This Saturday at 11 a.m. will mark the beginning of a 24-hour relay to “Strike Out Cancer.” This year’s Relay for Life, which raises funds for the American Cancer Society, has been moved to Medlar Field from its previous location at the agriculture fields on Orchard Road. Fifteen cancer survivors and 1,000 “relayers” from 120 teams will occupy the new spot for the event.
“The change in location allowed us to rework the schedule, and the participants will really enjoy all that we have planned,” says Jane Bridwell, overall events co-director.
Bridwell, a senior majoring in management, shared some of the planned events and activities that will keep relayers occupied during the 24 hour walk-a-thon. In addition to fundraisers, dance parties and commemorations, Bridwell says there will be a Big Ten Tailgate. Planned to start at noon, right after the relay begins, the tailgate will feature a game representing each Big Ten school.
“For example, for Ohio State, people will have to sit on bubble wrap as if they are crushing the Buckeyes,” Bridwell explains.
Annual events with more serious tones will take place as well. Luminaries will be lit to remember victims, and cancer survivors will be recognized in another ceremony in which each survivor is introduced and given a purple blow-up bat, Bridwell says.
Saturday night from 9:30 p.m. to 1 a.m. will feature a few local bands, followed by the Relay Rave starting at 2 a.m. Relayers will each receive a rave bag that includes a number of different light-up trinkets. They will be instructed when to use which one and what to do with it to create a light show in the middle of the night, Bridwell says. She jokes that it’s a “nighttime instructional dance party.”
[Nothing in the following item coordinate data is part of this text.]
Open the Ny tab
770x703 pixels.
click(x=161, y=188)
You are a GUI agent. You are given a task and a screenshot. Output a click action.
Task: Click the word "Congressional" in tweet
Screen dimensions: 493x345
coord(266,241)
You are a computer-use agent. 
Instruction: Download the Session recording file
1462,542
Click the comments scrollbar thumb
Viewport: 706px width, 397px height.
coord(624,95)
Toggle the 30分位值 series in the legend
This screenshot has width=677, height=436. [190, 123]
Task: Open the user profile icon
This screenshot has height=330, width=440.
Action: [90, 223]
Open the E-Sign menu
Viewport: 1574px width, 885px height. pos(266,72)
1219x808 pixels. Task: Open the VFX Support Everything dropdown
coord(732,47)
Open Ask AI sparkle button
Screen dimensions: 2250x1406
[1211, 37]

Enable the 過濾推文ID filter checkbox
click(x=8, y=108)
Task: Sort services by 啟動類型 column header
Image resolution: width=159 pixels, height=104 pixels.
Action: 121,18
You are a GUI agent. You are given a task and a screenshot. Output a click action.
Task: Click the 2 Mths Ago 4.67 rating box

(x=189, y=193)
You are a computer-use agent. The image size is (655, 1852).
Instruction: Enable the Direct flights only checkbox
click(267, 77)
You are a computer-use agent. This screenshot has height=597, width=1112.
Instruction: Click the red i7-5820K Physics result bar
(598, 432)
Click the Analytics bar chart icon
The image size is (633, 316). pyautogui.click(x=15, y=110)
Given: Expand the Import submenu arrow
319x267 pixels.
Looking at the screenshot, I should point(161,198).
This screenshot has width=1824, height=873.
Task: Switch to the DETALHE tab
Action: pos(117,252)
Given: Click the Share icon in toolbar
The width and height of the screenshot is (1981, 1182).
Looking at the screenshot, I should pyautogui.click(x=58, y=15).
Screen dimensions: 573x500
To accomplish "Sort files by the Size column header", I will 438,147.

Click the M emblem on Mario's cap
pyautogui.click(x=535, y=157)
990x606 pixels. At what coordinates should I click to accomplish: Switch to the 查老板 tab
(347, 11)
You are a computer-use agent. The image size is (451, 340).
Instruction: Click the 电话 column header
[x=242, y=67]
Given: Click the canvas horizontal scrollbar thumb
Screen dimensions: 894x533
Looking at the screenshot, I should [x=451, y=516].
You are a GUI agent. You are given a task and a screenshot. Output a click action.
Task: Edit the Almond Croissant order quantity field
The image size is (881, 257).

Sunday morning events will include the Fight Back Ceremony to raise awareness and advocacy, as well as a car smash for participants to “beat” cancer. All of these events and activities are free, so anyone can come and enjoy all the fun that Relay has to offer.
Bridwell says she hopes to see Relay grow and one day raise $1 million. She says she wants people to find their own niche in Relay and would love to see the Greek community increase its involvement even more.
“Relay is about your story with cancer. It’s about your friends and family that you want to remember and celebrate,” she says.